• **Work to be completed**
Which people are named in the passage on Puerto Rico's struggle against US colonialism? List every one.
--- start of Supplied passage ---
The US government’s criminal acts against Puerto Rico’s self-determination and its people’s freedom of expression are too many to mention here, and are way beyond the scope of this article. All these acts remain unpunished in the courts- the empire does not judge its own actions. No US government personnel ever did time for the Ponce massacre or for the killing of Ojeda-Rios, or for the mysterious death of independentista activist Angel Rodríguez-Cristóbal in 1979 in Tallahassee federal prison while doing time for a non-violent protest in the sandy beaches of Vieques island against the US Navy presence there. Rodríguez-Cristóbal, a Socialist League member from the town of Ciales, allegedly committed suicide right before the end of his sentence. Whereas independentista activists are severely punished by the US courts for both real and imaginary acts, US federal and state law enforcement agents and intelligence operatives have a get-out-of-jail-free card.


But Puerto Rico is no passive victim. This Caribbean nation has a centuries-long tradition of struggle- both peaceful and not so peaceful- against colonialism, dating all the way back to the Taino resistance against the Spanish conquest, going through the 19th century Grito de Lares, and the mid-20th century Nationalist resistance and Communist labor organizing, and all the way to the armed actions of the FALN and Los Macheteros, and independentista participation in local labor and environmental struggles. Most Americans who know anything about Puerto Rico know about the 1950 attempt on US president Truman’s life, and the armed attack against the US Congress four years later, both acts committed by members of the Puerto Rico Nationalist Party. For over 110 years of US colonialism, there has not been a moment in which the invader has not encountered resistance. In its Resolution 1514, the United Nations recognizes the absolute right of colonized peoples to fight against colonialism and for their independence and self-determination.


Most Americans who know something about the FALN do so because of the bombing of Fraunces Tavern in southern Manhattan on January 24 1975. The tavern was- and still is- a classy bar-hangout for New York City’s upper crust- what we now call the 1%- where in 1783 George Washington bade farewell to his troops after the end of the Revolutionary War. The bomb that went off that day killed four and wounded tens of others. It is not easy to talk in a neutral way about a bombing that took place just a few blocks away from the World Trade Center. But if we don’t, then right-wing pundits will, adding their own particular and convenient ideological spin. Every time Oscar is up for parole, right-wing campaigners linked to law enforcement agencies take relatives of the bombing’s victims to the parole board and to the media to speak up against his release. But they tend not to mention one significant fact: he is not in prison because of the Fraunces Tavern bombing. In fact, no one is. Nobody was ever convicted or even prosecuted for that act. Oscar is not in prison for any violent action.
--- end of Supplied passage ---
--- start of Entries provided ---
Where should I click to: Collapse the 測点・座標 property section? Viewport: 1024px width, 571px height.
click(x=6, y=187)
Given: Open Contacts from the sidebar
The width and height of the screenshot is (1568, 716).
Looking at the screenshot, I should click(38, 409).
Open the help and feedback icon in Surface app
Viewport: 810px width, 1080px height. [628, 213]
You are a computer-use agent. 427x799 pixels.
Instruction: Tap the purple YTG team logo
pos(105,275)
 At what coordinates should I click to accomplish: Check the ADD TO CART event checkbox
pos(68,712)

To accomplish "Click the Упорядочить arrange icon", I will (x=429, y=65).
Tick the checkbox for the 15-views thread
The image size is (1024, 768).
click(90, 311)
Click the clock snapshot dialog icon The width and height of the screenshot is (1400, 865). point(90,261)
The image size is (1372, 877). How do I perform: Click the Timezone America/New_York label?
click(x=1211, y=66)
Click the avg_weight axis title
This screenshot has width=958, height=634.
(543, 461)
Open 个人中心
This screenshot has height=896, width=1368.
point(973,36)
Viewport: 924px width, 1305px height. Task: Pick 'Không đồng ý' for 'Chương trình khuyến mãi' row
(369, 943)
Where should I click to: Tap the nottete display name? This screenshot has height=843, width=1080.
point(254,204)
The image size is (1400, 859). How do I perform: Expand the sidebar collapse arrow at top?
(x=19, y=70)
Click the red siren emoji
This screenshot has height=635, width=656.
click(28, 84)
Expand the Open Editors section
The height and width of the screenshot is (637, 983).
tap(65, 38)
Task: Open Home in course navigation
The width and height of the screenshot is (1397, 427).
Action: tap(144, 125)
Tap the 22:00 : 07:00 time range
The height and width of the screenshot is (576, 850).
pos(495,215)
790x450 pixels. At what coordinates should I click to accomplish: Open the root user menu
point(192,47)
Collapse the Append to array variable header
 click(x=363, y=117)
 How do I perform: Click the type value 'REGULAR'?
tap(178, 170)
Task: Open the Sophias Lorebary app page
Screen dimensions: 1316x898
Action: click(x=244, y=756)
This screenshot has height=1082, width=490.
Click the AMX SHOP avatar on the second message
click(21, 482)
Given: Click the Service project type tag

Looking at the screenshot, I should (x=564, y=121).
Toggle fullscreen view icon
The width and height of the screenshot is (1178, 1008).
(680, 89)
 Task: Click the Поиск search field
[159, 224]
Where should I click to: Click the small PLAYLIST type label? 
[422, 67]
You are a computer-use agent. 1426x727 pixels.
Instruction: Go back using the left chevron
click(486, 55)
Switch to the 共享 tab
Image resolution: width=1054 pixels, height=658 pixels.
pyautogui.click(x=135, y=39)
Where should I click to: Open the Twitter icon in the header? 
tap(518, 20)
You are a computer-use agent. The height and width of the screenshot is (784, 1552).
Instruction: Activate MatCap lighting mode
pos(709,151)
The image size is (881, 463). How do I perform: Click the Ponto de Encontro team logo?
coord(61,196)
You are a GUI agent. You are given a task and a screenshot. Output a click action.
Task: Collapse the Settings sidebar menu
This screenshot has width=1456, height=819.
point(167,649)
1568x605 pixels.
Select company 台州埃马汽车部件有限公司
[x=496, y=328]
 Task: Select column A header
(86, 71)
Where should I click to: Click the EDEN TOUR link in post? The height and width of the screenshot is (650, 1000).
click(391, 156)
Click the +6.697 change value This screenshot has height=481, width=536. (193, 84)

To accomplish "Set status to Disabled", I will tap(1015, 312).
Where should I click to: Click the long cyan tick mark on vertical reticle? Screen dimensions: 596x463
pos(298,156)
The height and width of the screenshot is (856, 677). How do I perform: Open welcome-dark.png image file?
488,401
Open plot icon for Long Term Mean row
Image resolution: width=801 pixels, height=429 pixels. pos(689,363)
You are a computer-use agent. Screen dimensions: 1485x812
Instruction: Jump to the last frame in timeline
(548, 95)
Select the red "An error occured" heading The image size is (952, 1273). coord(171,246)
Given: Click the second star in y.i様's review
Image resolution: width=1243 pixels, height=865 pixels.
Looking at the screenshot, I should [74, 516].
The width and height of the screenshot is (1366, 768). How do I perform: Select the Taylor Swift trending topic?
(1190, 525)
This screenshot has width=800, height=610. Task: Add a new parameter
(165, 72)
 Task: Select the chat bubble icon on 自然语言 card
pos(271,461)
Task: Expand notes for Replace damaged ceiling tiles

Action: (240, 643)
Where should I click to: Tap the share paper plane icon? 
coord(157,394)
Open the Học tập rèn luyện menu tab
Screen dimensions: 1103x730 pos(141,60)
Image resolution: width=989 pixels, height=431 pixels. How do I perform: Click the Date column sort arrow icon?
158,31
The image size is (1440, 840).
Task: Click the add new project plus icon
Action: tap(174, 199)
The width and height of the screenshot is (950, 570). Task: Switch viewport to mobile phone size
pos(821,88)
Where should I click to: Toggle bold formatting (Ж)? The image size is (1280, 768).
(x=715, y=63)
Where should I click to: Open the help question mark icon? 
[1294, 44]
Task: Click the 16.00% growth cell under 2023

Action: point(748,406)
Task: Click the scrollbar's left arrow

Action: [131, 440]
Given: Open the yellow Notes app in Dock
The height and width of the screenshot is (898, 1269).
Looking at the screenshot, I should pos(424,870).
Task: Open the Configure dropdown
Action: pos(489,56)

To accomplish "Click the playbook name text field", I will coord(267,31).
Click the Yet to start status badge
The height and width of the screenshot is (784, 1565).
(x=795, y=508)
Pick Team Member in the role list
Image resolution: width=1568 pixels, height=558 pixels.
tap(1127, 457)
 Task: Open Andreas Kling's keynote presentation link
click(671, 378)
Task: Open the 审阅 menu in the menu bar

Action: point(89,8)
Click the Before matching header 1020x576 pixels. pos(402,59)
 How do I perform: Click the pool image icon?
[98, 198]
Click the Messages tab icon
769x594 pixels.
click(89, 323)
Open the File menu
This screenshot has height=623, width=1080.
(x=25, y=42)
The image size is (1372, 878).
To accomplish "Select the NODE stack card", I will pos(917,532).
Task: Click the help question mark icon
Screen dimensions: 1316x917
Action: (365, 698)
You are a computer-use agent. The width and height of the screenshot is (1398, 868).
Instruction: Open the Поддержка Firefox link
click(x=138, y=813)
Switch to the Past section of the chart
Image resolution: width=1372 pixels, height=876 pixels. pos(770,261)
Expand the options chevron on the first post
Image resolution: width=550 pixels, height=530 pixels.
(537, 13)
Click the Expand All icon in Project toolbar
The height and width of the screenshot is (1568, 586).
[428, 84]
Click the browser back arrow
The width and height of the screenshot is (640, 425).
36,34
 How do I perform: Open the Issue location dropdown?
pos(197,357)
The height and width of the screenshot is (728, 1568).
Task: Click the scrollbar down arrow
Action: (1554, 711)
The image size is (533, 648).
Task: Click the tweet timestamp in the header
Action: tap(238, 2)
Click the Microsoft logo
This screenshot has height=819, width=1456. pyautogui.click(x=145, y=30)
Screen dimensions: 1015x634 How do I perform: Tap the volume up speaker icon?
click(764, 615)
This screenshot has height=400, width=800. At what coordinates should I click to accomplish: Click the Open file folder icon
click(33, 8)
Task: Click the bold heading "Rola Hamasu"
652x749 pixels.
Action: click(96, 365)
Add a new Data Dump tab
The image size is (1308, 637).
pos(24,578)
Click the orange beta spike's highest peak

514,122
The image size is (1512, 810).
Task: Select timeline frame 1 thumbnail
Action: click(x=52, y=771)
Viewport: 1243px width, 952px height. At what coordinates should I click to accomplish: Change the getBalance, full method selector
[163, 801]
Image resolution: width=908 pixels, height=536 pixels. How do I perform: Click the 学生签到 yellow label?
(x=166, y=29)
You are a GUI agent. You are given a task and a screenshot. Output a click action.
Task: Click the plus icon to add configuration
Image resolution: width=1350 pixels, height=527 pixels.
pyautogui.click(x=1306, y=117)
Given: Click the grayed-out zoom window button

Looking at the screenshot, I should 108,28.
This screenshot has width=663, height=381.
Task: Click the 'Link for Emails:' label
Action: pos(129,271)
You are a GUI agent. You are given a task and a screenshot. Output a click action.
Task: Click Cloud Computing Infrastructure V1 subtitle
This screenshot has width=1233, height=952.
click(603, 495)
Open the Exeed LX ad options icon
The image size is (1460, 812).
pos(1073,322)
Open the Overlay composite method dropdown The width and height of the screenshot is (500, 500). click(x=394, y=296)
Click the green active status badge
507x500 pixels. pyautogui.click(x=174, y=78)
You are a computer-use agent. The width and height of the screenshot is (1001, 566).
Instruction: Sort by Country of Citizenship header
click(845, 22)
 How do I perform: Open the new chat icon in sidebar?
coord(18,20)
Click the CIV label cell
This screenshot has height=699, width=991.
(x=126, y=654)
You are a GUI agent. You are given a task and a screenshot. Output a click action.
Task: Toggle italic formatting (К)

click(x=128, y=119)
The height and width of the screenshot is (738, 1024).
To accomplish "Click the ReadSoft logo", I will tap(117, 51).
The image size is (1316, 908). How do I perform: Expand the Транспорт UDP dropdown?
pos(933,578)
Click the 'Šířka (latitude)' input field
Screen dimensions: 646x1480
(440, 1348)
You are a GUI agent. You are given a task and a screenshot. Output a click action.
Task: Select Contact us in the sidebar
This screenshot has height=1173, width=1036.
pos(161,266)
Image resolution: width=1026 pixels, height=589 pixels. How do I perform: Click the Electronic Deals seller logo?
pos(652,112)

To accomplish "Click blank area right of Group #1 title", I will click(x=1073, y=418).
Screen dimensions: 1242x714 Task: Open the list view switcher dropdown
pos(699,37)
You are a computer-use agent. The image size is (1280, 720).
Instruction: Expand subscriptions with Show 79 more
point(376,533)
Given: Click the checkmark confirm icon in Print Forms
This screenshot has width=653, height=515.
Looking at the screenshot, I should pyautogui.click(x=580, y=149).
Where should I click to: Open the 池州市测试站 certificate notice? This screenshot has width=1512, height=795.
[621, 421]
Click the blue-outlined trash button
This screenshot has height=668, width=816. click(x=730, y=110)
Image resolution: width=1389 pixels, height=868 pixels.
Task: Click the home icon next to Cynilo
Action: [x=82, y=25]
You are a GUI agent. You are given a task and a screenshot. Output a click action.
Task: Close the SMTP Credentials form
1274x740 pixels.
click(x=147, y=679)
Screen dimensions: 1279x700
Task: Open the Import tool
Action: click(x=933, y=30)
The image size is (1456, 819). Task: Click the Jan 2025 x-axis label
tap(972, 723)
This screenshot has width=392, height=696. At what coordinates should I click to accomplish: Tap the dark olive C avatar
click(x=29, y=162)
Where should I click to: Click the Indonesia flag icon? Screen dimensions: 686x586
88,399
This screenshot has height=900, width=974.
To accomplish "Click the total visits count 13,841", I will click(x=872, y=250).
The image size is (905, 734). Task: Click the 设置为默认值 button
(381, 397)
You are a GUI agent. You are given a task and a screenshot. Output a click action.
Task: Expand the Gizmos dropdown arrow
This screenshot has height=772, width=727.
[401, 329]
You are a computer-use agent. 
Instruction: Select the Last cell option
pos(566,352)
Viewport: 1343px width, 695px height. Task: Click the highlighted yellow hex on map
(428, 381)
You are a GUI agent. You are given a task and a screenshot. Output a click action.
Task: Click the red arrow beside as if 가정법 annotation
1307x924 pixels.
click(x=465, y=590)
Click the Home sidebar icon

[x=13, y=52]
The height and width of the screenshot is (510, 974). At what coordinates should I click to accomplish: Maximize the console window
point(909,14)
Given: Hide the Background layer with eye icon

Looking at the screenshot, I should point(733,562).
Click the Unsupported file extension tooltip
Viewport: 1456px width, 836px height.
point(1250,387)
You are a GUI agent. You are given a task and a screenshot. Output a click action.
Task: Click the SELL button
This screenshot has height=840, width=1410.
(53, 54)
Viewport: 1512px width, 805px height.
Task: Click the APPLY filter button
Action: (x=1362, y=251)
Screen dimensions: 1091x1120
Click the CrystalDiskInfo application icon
--- end of Entries provided ---
• **Finished answer**
- Ojeda-Rios
- Angel Rodríguez-Cristóbal
- Truman
- George Washington
- Oscar